With a bound and beaten Tyrion (Peter Dinklage) recovering in the hull of his small open sailboat, Jorah (Iain Glen) steers toward the ruins of Old Valyria on their way to Meereen and Queen Daenerys. The mood of the scene in episode 5, “Kill the Boy,” is heightened by the Smoking Sea, mist off the water and the collapsing ruins of once-great buildings. All of this closes in on them as they approach an aqueduct topped with what appear to be stone statues.

In fact, almost all of this environment – except for some trees, the actors and their boat – is digital matte paintings, projected on simple geometry. This mysterious environment was created by Rodeo FX in its L.A. and Montreal studios under the direction of Deak Ferrand, senior matte painter at Rodeo FX, who worked closely with Bauer.

LR-RodeoFX_GOT5_002_final“Deak and Rodeo FX worked on top-of-frame grabs of the cut sequence and really laid out Old Valyria from scratch, using our simple guideline to make it into a super-advanced Angkor Wat,” said Bauer, referring to the large temple complex in Cambodia. “We’d done internal design work on the aqueduct ruin where the encounter with the Stone Men happens – and a rough look at the distant ruins far beyond – but very much of what you saw in the episode was in Deak’s and Rodeo’s hands.”

“We started with the live plates, which were simply the boat on the river with some trees and a partial set of the aqueduct,” explained Ferrand. “We conceptualized all the shots on stills, including a big aqueduct concept. From there, we moved quickly to digital matte painting.”

Ferrand and his team added trees, changed the entire sky and did water extensions in CG. The overhead shot at the beginning of the scene, as Tyrion regains consciousness, is a complete CG replacement. Rodeo FX reframed some of the plates to give the scope of the sequence, at times resizing them because they were too big in the frame. They also added mist enhancement coming off the river, which adds to the spooky feel.

“Once we’d designed this ruined city, the main challenge of this sequence was the progression as the boat travels toward the aqueduct,” explained Ferrand. “It’s one thing to create shots that are not already put together. But here, what is in the background in the first shot becomes the foreground of the tenth shot.”

LR-HarpyThe company also built the city of Volantis, a new environment in Season 5, developing the whole city in CG, including the crowds. Working from a live plate using a Roman bridge in Córdoba, Spain as a stand-in, Rodeo FX created the buildings and market on the bridge, as well as the background matte painting. The team modeled everything in the scenes, including gutters, roof tiles and windows.

“We had to respect the parallax of the live-action plates,” Rouleau explained. “It was a challenge because the flyover shot was taken from a drone and the movement was crazy.”

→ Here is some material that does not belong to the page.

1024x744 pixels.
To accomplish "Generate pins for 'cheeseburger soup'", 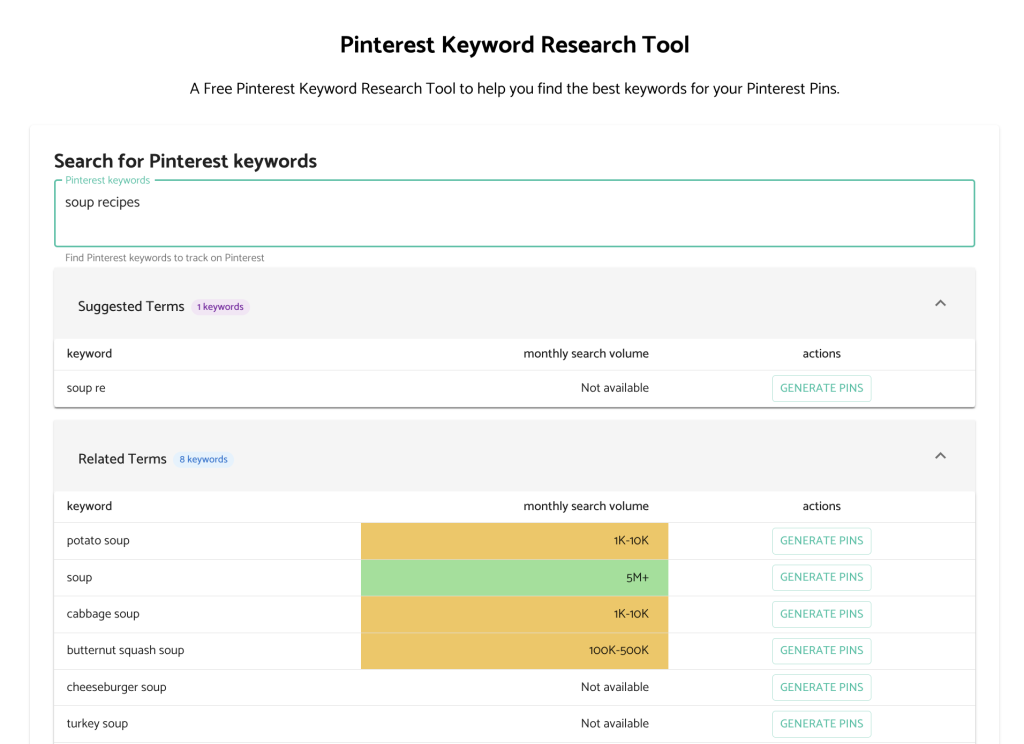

For crowd simulation, the team used new software, a plug-in for Maya called Miarmy, which Rouleau found well-built and artist-friendly, helping them to create realistic-looking results. They also did MoCap, using a system that is new to them, Perception Neuron by Noitom.

“We wanted the long bridge of Volantis to be bustling with activity,” Rouleau said. “People milling about in the busy marketplace and the movement in the four-story buildings along the bridge are what make this scene come alive.”